Michel Blanc takes the risk of surprising the public by forming a couple with Gérard Depardieu in the sulfurous “Evening Outfit” (1986).
Michel Blanc takes the risk of surprising the public by forming a couple with Gérard Depardieu in the sulfurous “Evening Outfit” (1986).
DR

After the success of “Marche à l’ombre”, Michel Blanc took a radical turn and abandoned comedy to film the transgressive “Evening Tenue” by Bertrand Blier with Gérard Depardieu and Miou-Miou. A real risk-taking, but a real success at the end, “a total shift, a whirlwind…”. The Gai Pied magazine headlines “Touche pas à la femme Blanc” and Michel Blanc wins the male actor prize at .

Between comedies and dramas

Michel Blanc then seems to have found his way, exploring all registers and alternating popular comedies and dramatic films where the full range of his talent is displayed: a sensitivity, a melancholy, a spleen which makes the French laugh, smile and move each time .

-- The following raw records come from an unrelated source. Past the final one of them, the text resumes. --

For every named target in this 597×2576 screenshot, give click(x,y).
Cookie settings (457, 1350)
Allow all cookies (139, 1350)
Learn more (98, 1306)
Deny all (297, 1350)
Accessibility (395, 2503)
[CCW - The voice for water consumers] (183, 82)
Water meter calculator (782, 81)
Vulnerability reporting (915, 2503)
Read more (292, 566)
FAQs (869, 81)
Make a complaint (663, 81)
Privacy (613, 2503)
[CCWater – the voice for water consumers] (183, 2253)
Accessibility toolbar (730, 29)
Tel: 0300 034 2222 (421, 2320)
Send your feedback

This is how we see him playing on the one hand the disturbing “Monsieur Hire” (1989), according to Simenon, or a homosexual doctor at the beginning of AIDS in “Les Témoins” (2007) by André Téchiné ; and on the other side in several comedies including “I find you very handsome”, where he plays a widowed and embittered farmer in love. Michel Barnier made him a knight of the Order of Agricultural Merit in 2008 for this fine role.

Alternating between comedies and more serious films, we find Michel Blanc as a ministerial advisor in “The Exercise of the State” (2011).
Alternating between comedies and more serious films, we find Michel Blanc as a ministerial advisor in “The Exercise of the State” (2011).
DR

“He is a lonely, wounded, disconcerted man,” said his friend, the writer Françoise Sagan, of Michel Blanc. “I am an anxious person who prefers action to depression”, specified the person concerned, as discreet in his private life as he was a perfectionist in his projects, in the theater – winner of the Molière adapter for “L’Amour is the child of a bastard” in 2004 – like in the cinema.

Finally, in 2012, he was crowned with a César for best supporting actor for Pierre Schoeller’s film “The Exercise of the State”. A second will follow, Birthday Caesar, in 2021 with all the friends of the Splendid. This gang of seven met for their 50th anniversary last April, brought together by Paris Match. In the photos, everyone was dressed the same except one, Michel Blanc, as a nod to his journey, choral and singular, between laughter and skin-deep emotion.

Michel Blanc died Thursday evening at the age of 72.
Michel Blanc died Thursday evening at the age of 72.